EXERCICE COURT 1: Repérez dans les enregistrements chaque ligne qui contient le mot « Task », en respectant les majuscules et minuscules, puis recopiez ces lignes.

EXTRAIT SOURCE:
■ ■ ■ ■

Cette année, lors de la Journée mondiale de l’océan organisée en collaboration avec Ethic Ocean, début juin, Stéphane Décotterd, qui occupe le poste de vice-délégué de Relais & Châteaux pour la Suisse, se sentait concerné par le thème de la saisonnalité. Il a choisi d’inviter à la Maison Décotterd, à l’Ecole de management hôtelier de Glion, deux autres chefs pour un repas à six mains servi à 40 personnes sur le thème des poissons de nos lacs. Au sein de Relais & Châteaux, il estime que les chefs étoilés peuvent influencer les hôteliers et les chefs d’hôtels. Afin qu’ils ne proposent par exemple pas un filet de bar avec sa ratatouille, en plein hiver dans un établissement de montagne.

L’occasion de parler de ces thématiques actuelles de la cuisine éthique du poisson avec les trois chefs Stéphane Décotterd, Franck Derouet, du Clos des Sens à Annecy, et Guy Ravet, au Grand Hôtel du Lac à Vevey. [RELATED]

Du brochet au printemps et pas pendant les mois chauds
Stéphane Décotterd explique qu’il collabore avec plusieurs pêcheurs du lac Léman, afin de se calquer sur leurs cycles. Le chef sert du brochet au printemps et arrête durant les mois chauds. Il préfère ne pas servir de perche l’été et la cuisiner en automne, quand les pêcheurs n’ont plus le droit de capturer la féra et l’omble. «L’automne, les clients attendent la saison de la chasse, on peut les surprendre aussi avec de la perche, il faut changer leurs habitudes.» Ce printemps, il proposait des écrevisses: «Un collègue m’en a parlé, elles viennent du lac de Joux, j’ai demandé à Jean-Daniel Meylan de mettre des nasses.

■ ■ ■ ■

LIGNES ENREGISTRÉES:
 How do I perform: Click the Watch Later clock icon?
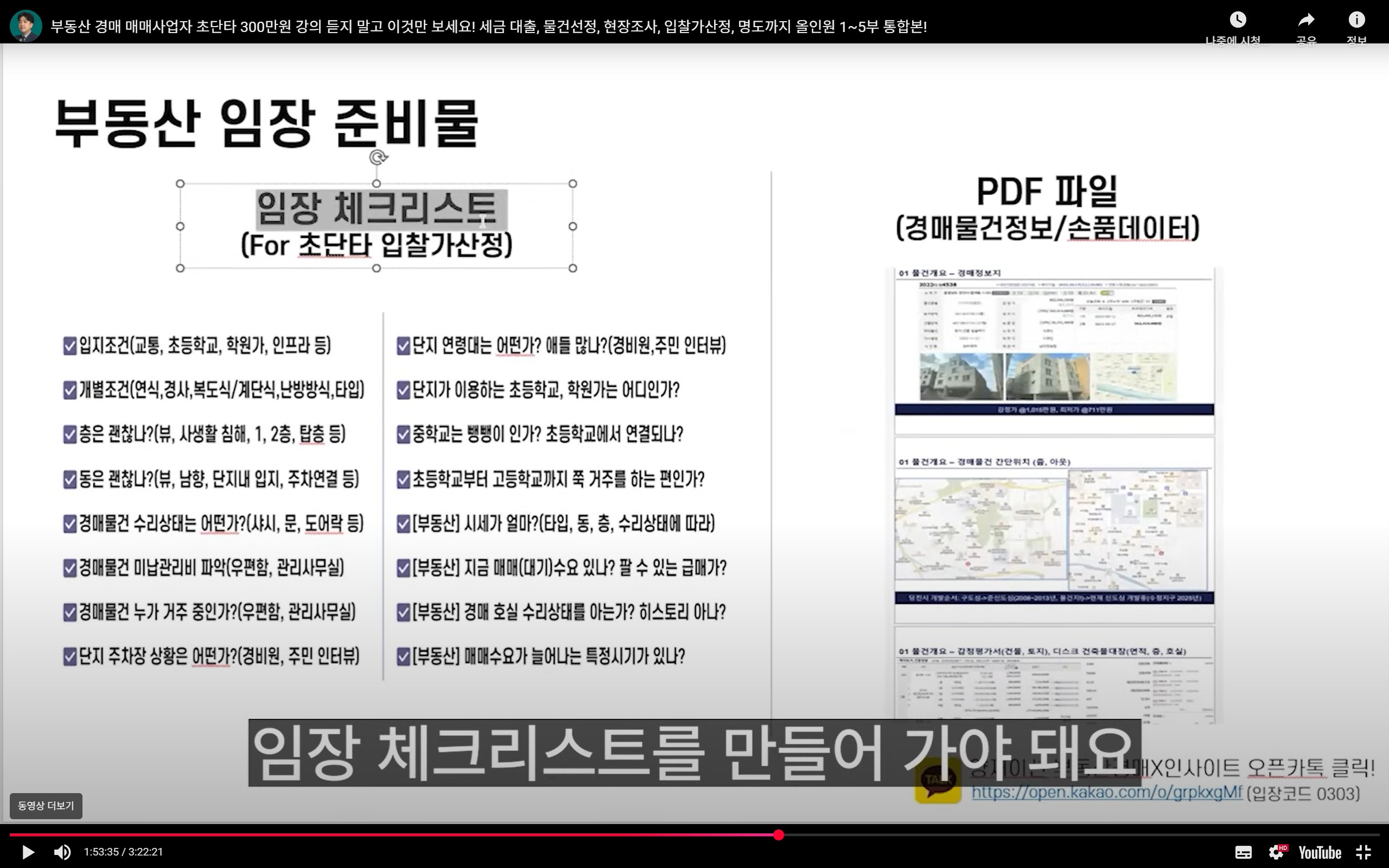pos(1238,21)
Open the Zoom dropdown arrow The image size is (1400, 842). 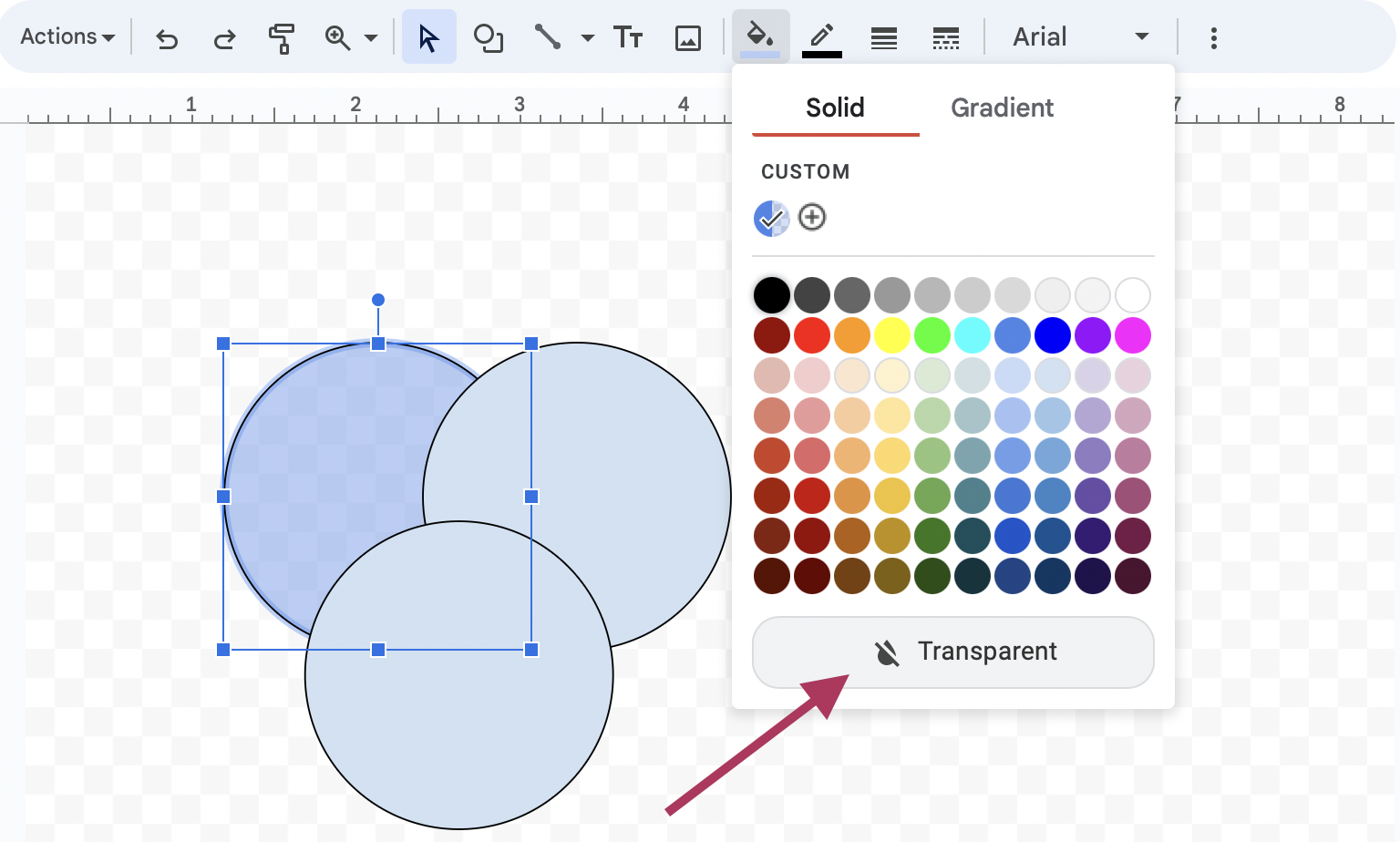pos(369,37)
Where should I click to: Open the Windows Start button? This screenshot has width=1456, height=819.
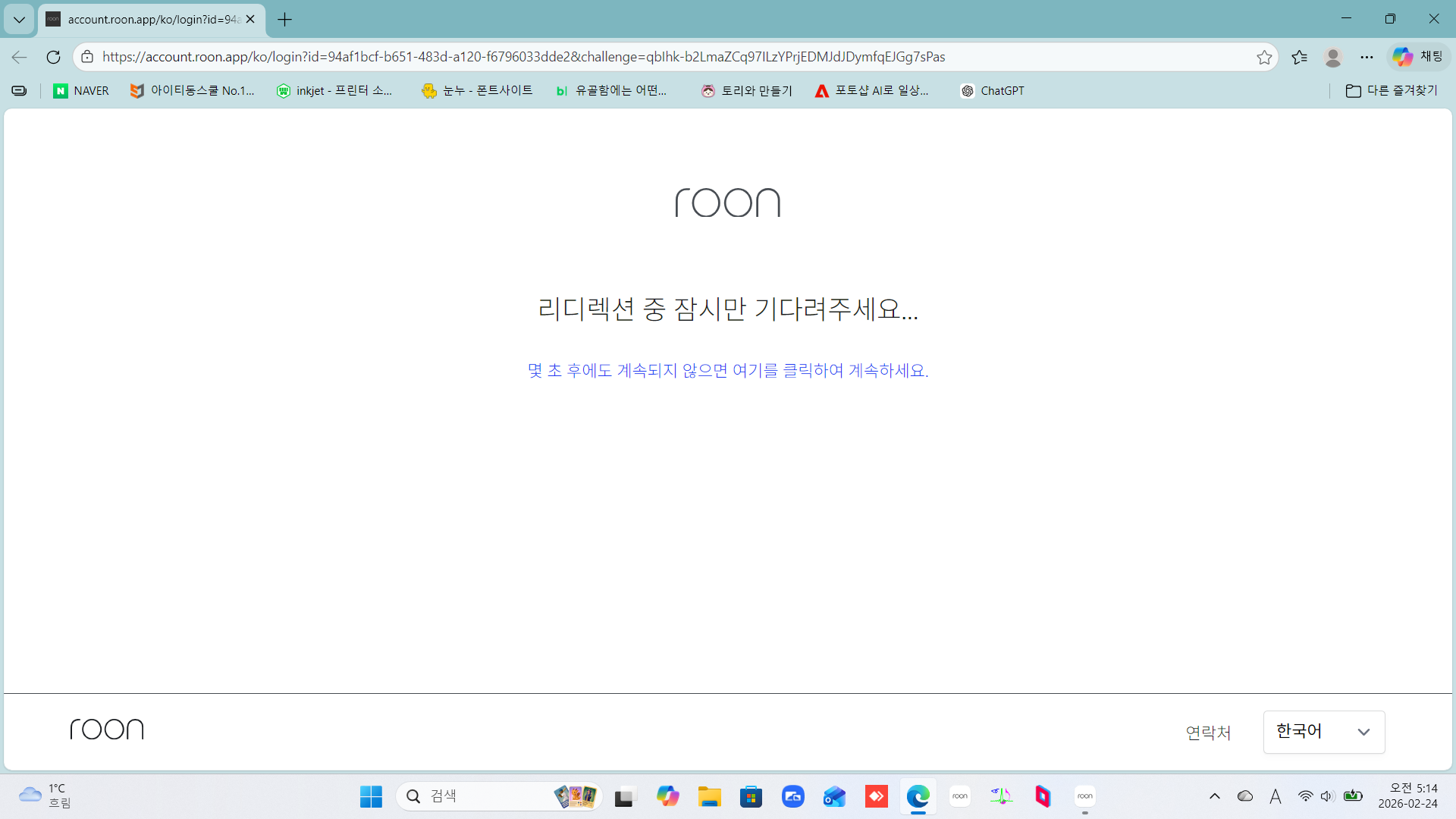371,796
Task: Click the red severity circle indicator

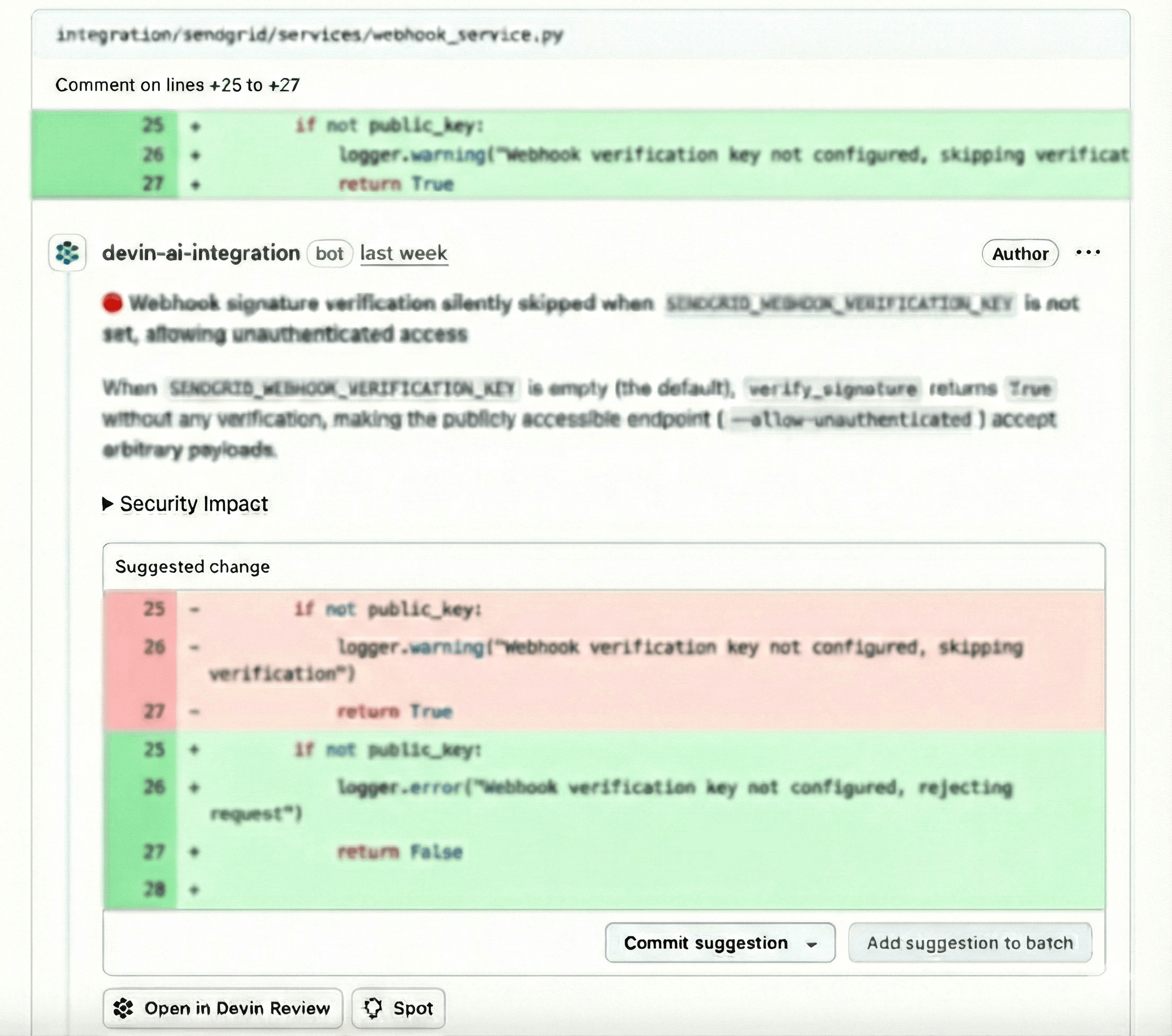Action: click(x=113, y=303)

■ ■ ■ ■

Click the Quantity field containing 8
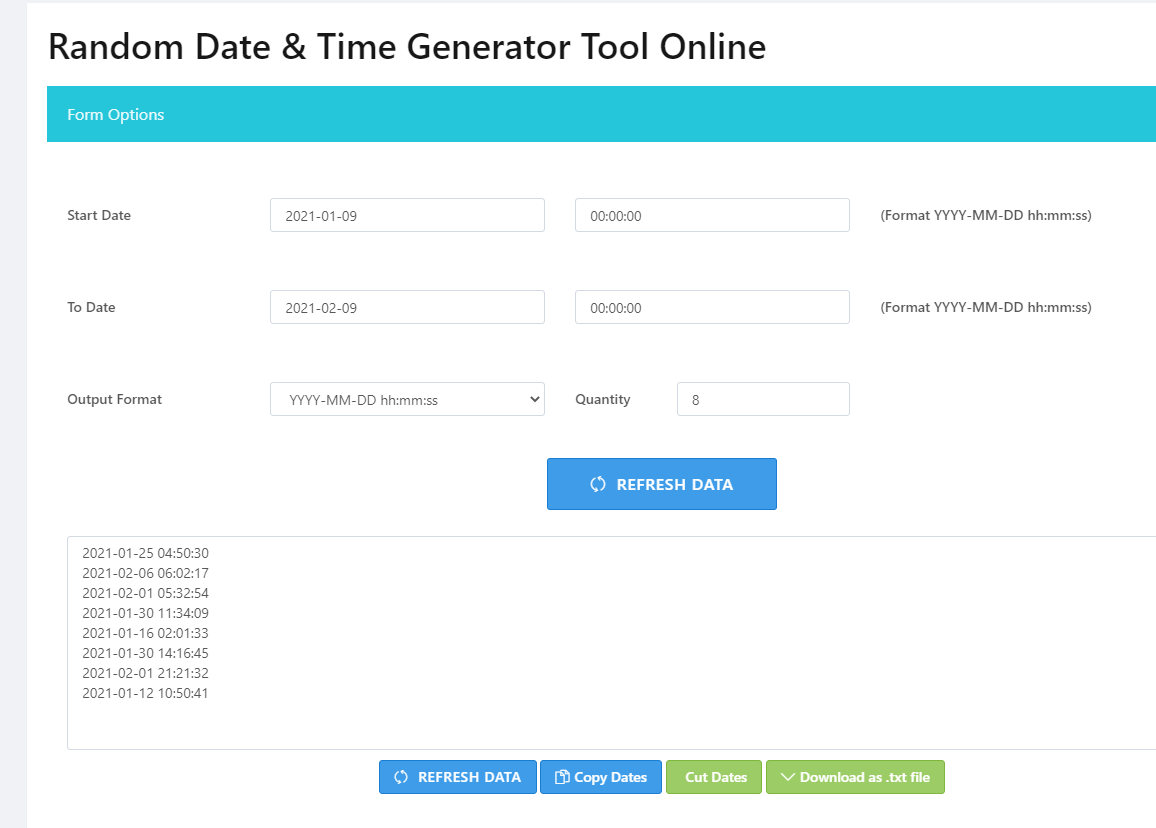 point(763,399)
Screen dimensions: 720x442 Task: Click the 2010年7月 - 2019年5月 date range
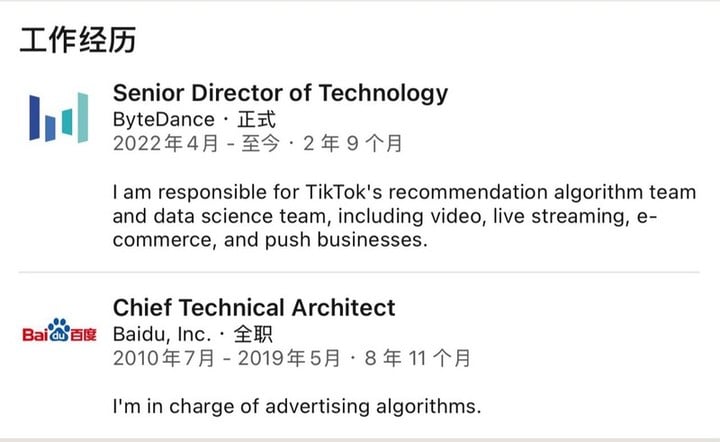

■ ■ ■ ■

EXERCICE COURT 2:
Répondez brièvement à partir de l'extrait source :
(a) À combien de personnes le repas à six mains a-t-il été servi ?
(b) Dans quel établissement travaille Guy Ravet ?
(c) D'où viennent les écrevisses proposées ce printemps ?

CORRIGÉ COMPLET 1:
Task: Click the red severity circle indicator
Screen dimensions: 720x442 Task: Click the 2010年7月 - 2019年5月 date range

CORRIGÉ COMPLET 2:
(a) À 40 personnes.
(b) Au Grand Hôtel du Lac, à Vevey.
(c) Du lac de Joux.